[COMPLETE THE FOLLOWING]:
#1 Quote the passage from the CIBC executive payouts article between "The costly executive" and "is no coincidence.", inclusive.
#2 Write the next part of the article on CIBC's executive retirement payouts, picking up after its final sentence.

start SELECTED EXTRACT

It's time we had a talk about executive compensation, because Canadian Imperial Bank of Commerce has crossed the line and no one seems to care.

In March, the country's fifth-largest lender revealed it will pay two senior officer retirement packages that total $25-million over and above existing pensions. Had this scenario played out in politics, taxpayers would be up in arms. But on Bay Street, nobody's said a peep about it publicly.

Under CIBC's "post-employment arrangements," former chief executive officer Gerry McCaughey will be paid an additional $16.7-million by April, 2016, while former chief operating officer Richard Nesbitt will be paid an additional $8.5-million by October, 2015 – even though both men no longer work for the financial institution.

Legally, the two former executives are entitled to this pay because they promised to stay with the bank for lengthy periods. Mr. Nesbitt announced his retirement in March, 2014, but said he would keep working until October, 2015; Mr. McCaughey announced his retirement in April, 2014 and promised to stay for up to two years.

But both men were gone by Sept. 15 because the bank "chose to accelerate" their retirements, which triggered the payouts.

It's hard not to be baffled by this one. Sure, the two men are legally entitled to this. But morally?

The costly executive retirement plan can be traced back two years. Mr. Nesbitt long sought to be the bank's next CEO, but was told by June, 2013, that would never happen, according to multiple sources at the lender. From that day forward, there was a risk that the top two executives could leave.

Close associates of the two men say Mr. McCaughey, a brainy history buff, has an almost symbiotic relationship with Mr. Nesbitt, who is a gruff aggressive leader. In some ways, they thought they couldn't exist at the bank without each other, so they discussed leaving together; that their retirements were announced just a month apart is no coincidence.

However, a major wrinkle emerged when the bank's board of directors re-upped Mr. McCaughey's CEO contract in May, 2013 – just before Mr. Nesbitt was promoted to COO but was told that was his limit. Because the board was caught flat-footed with no solid succession plan, the directors had to sign Mr. McCaughey on for as much as four more years to smooth the transition.

end SELECTED EXTRACT
start LISTING

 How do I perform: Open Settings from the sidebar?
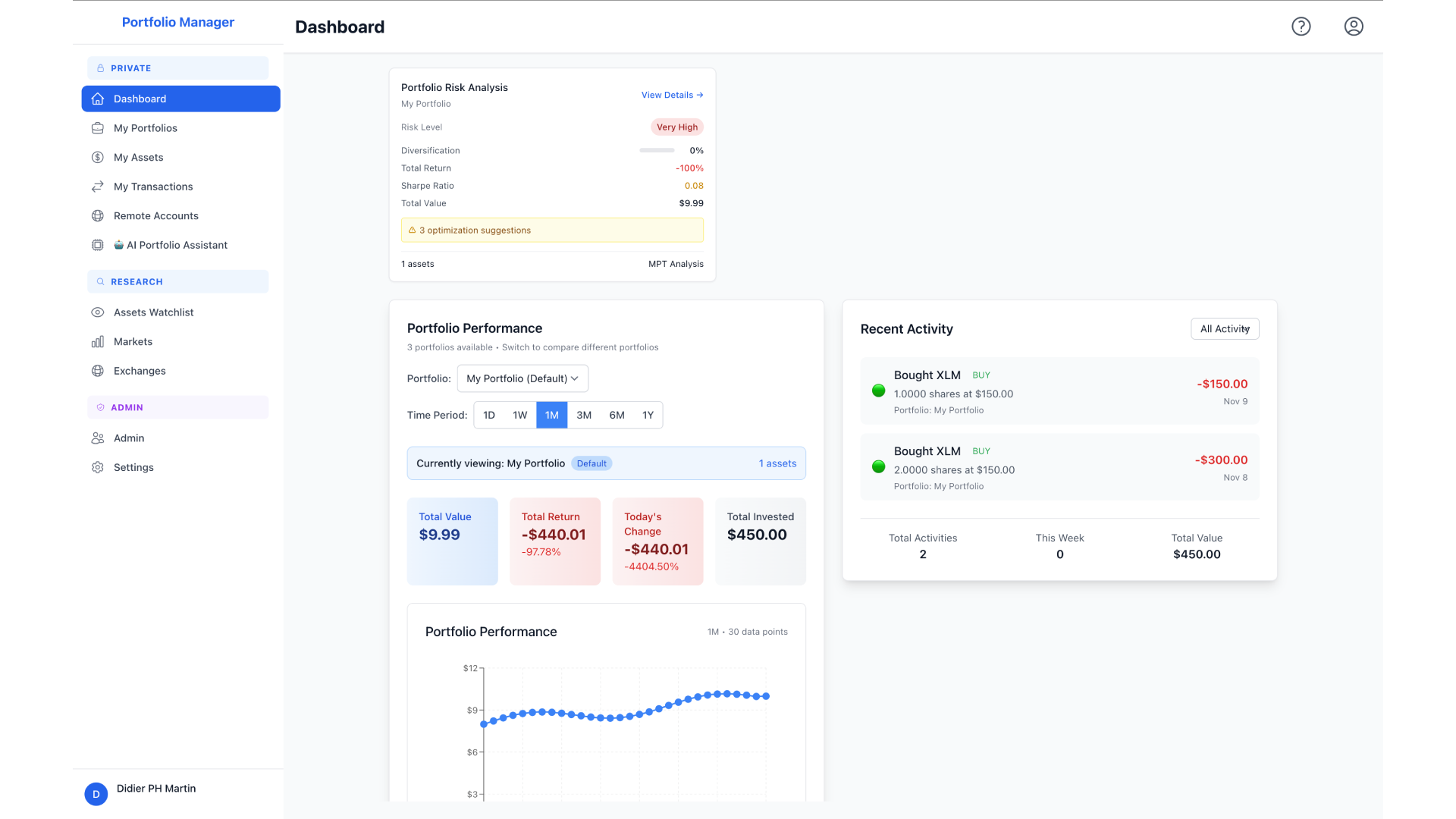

end LISTING
start LISTING

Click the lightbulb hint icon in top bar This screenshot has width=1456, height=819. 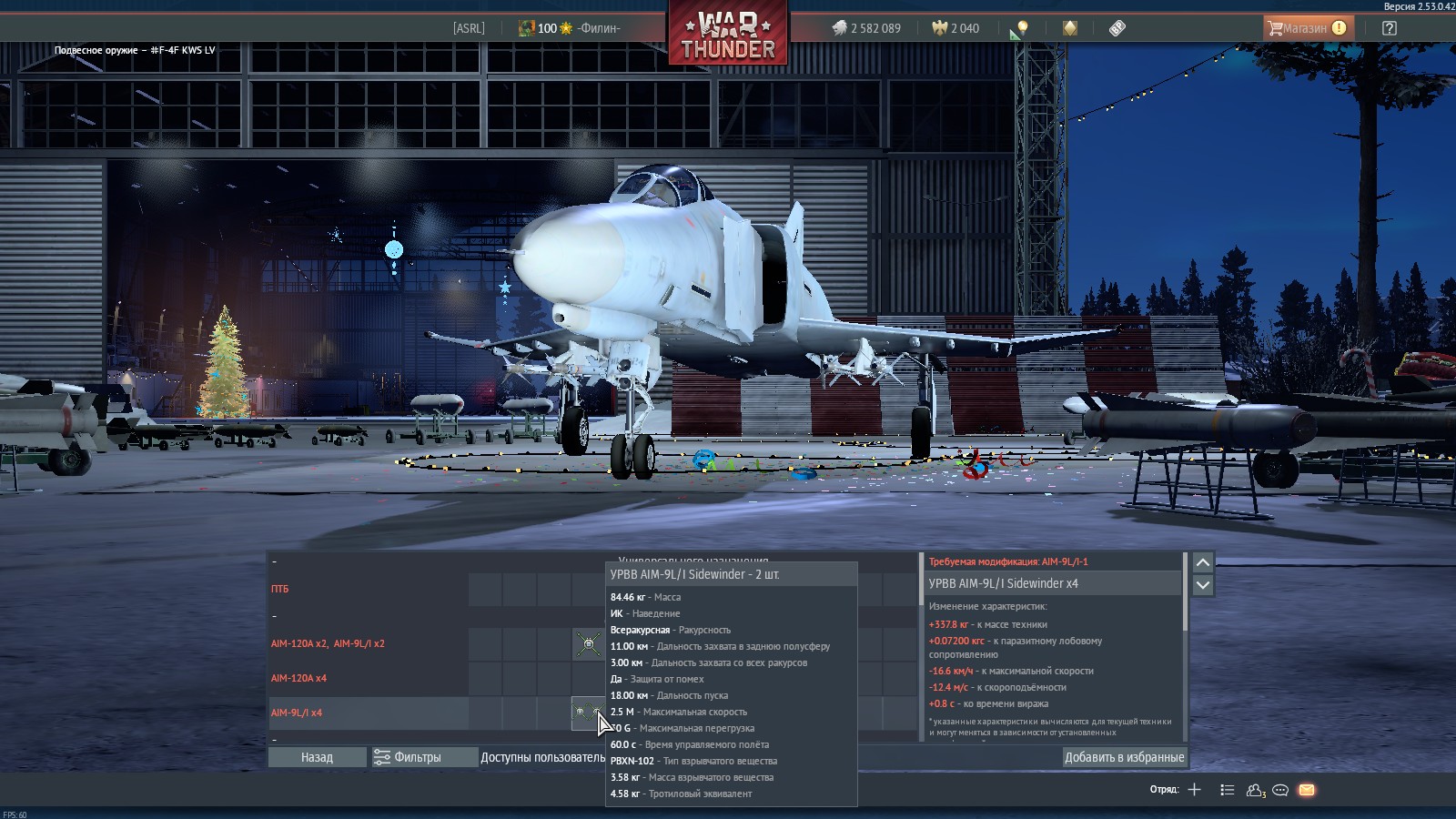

end LISTING
start LISTING

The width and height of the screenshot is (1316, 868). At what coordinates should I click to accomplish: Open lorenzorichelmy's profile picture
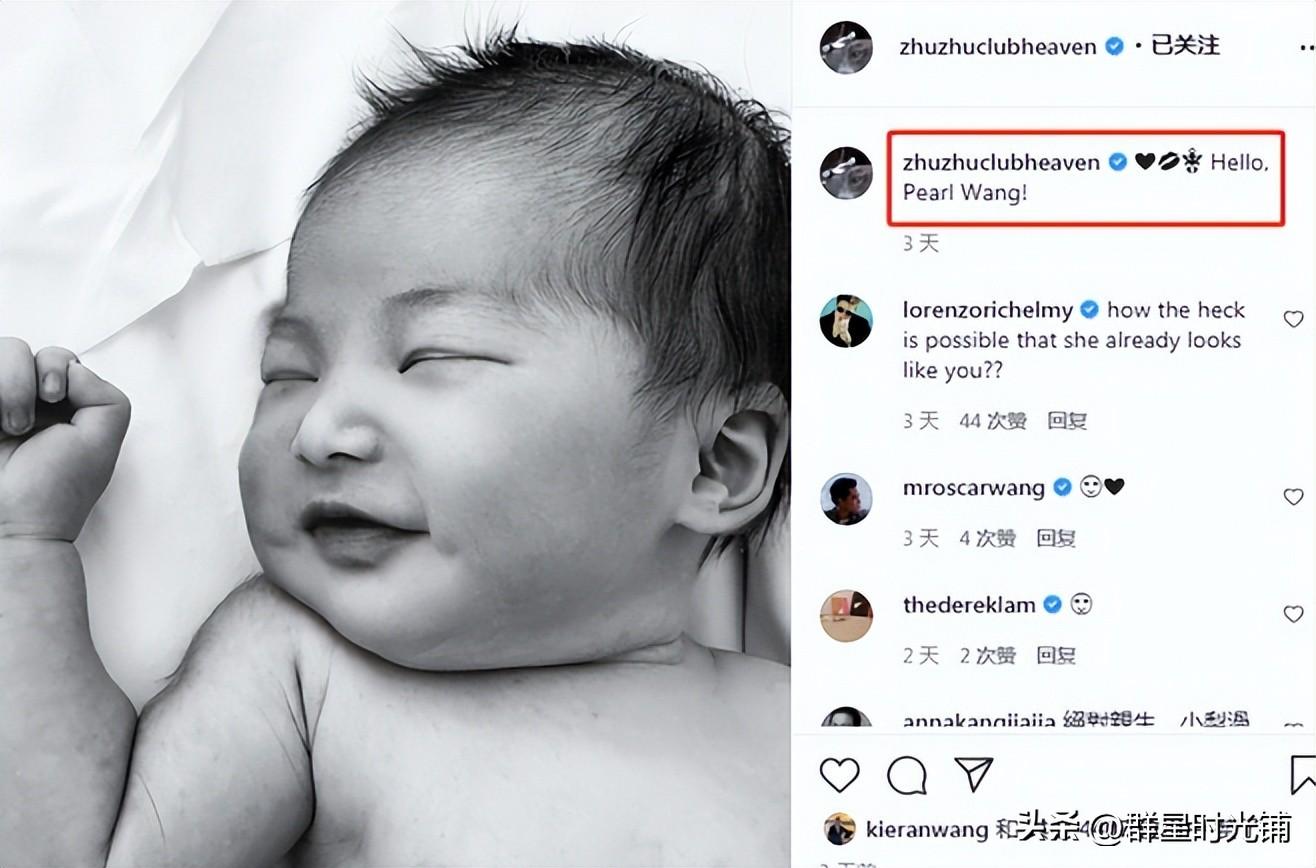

end LISTING

[EXERCISE ANSWERS]:
#1
The costly executive retirement plan can be traced back two years. Mr. Nesbitt long sought to be the bank's next CEO, but was told by June, 2013, that would never happen, according to multiple sources at the lender. From that day forward, there was a risk that the top two executives could leave.

Close associates of the two men say Mr. McCaughey, a brainy history buff, has an almost symbiotic relationship with Mr. Nesbitt, who is a gruff aggressive leader. In some ways, they thought they couldn't exist at the bank without each other, so they discussed leaving together; that their retirements were announced just a month apart is no coincidence.

#2
Anyone who followed CIBC closely knew something odd was going on. Mr. McCaughey told others that he wasn't the right man to lead the bank during a growth era. This was the guy who was named CEO after the disastrous $2.4-billion Enron settlement and who was tasked with de-risking the bank.

Paraphrasing Mr. McCaughey's own words, he would describe himself as the guy who could defend a city under attack, but he wasn't the right person to lead a march across the plains. (Did I mention he's a history buff?)

Mr. Nesbitt referred a request for comment to CIBC's communications team. The bank declined to comment on behalf of him and Mr. McCaughey. Brent Belzberg, who leads the board's compensation committee, did not return a request for comment.

Had the two executives negotiated a small retirement package – maybe a million dollars or two – the payouts would hardly be newsworthy. That both will collect at least a year of extra compensation for doing nothing is what's objectionable – especially after Mr. McCaughey already made at least $84-million during his time as CEO and Mr. Nesbitt made at least $48-million since being named an executive officer in 2008.

Other corporate compensation is raising eyebrows. Barrick Gold Corp. just hiked its chairman's pay to $12.9-million (U.S.), even though the stock dropped 20 per cent over the last year.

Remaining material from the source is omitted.